Prabowo, però, deve fare i conti con critiche interne. In patria alcuni lo accusano di allontanarsi dalla tradizionale linea di non allineamento dell’Indonesia. “C’è chi sostiene che si stia avvicinando troppo agli Stati Uniti, nel tentativo di ottenere concessioni sui dazi”, ha detto Purdey. Ma, ha aggiunto, la politica di Prabowo appare più pragmatica che ideologica: sotto la sua guida l’Indonesia ha anche concluso accordi per acquistare equipaggiamenti militari dalla Russia, segnale che non sta scegliendo un solo blocco.

La visita di Albanese non sarà solo militare. Purdey ritiene che il primo ministro cercherà anche di rafforzare il fronte economico, facilitando l’accesso delle imprese australiane al mercato indonesiano e consolidando i legami commerciali.

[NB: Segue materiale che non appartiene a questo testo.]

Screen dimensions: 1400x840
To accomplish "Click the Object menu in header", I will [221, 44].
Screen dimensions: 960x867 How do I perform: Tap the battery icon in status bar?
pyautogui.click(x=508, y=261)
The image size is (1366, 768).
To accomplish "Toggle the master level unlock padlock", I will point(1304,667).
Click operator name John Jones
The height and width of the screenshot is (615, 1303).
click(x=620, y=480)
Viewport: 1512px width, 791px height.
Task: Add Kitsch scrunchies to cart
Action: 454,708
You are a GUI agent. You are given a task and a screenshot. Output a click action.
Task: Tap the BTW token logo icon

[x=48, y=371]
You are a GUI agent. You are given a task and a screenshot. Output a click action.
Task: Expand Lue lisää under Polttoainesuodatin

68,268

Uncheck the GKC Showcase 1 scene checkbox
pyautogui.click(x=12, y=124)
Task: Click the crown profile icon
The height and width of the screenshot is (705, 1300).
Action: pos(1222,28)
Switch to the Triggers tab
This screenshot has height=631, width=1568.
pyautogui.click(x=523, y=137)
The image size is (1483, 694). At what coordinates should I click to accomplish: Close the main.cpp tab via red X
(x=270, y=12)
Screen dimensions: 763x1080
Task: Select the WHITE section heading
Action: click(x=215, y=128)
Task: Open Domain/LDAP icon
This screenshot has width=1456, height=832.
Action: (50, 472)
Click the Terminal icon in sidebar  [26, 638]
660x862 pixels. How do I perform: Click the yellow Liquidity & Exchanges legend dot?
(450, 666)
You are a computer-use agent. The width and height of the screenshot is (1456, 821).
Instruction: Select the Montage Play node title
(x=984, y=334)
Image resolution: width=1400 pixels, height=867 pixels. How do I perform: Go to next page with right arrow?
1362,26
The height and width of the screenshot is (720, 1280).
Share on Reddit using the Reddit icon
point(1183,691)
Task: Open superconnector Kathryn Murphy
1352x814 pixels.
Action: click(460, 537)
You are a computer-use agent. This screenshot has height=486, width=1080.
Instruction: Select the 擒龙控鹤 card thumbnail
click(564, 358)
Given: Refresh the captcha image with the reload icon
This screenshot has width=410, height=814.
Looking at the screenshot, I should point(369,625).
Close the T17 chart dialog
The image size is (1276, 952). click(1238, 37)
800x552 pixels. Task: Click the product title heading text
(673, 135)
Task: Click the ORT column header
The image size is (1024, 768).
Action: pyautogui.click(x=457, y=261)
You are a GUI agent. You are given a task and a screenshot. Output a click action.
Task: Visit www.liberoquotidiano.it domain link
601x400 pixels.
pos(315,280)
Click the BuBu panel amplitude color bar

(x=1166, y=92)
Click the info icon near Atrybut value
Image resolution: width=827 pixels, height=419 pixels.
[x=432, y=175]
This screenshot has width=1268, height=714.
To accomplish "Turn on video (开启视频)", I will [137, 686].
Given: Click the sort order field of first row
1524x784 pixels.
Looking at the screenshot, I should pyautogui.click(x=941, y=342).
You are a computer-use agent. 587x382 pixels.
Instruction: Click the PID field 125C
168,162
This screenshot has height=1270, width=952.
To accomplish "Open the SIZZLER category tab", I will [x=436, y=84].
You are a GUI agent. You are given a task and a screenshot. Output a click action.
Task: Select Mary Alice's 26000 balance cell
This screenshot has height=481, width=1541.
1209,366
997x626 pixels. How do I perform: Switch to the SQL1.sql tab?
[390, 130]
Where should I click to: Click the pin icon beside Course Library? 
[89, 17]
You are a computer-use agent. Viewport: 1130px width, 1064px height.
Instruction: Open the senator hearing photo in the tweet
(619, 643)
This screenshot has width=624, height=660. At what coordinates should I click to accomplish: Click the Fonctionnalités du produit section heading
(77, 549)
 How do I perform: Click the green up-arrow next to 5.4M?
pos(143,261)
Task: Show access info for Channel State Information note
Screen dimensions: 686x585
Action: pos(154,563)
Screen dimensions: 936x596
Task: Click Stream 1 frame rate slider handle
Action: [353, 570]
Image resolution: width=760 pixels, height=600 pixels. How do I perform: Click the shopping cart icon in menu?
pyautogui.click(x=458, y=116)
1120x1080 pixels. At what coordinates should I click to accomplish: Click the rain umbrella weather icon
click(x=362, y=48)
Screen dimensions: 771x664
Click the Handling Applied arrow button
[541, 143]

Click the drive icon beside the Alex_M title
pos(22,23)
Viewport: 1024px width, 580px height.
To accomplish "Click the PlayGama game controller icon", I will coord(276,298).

Priyandita descrive la fase attuale come la migliore degli ultimi anni: “I legami di difesa e sicurezza sono al massimo, quelli economici continuano a crescere, il commercio va forte, gli investimenti vanno forte”.

Parlando al gruppo parla,mentare questa settimana, Albanese ha ribadito che l’Australia intende rafforzare le relazioni internazionali e che il viaggio servirà a “proteggere l’interesse nazionale” nella regione.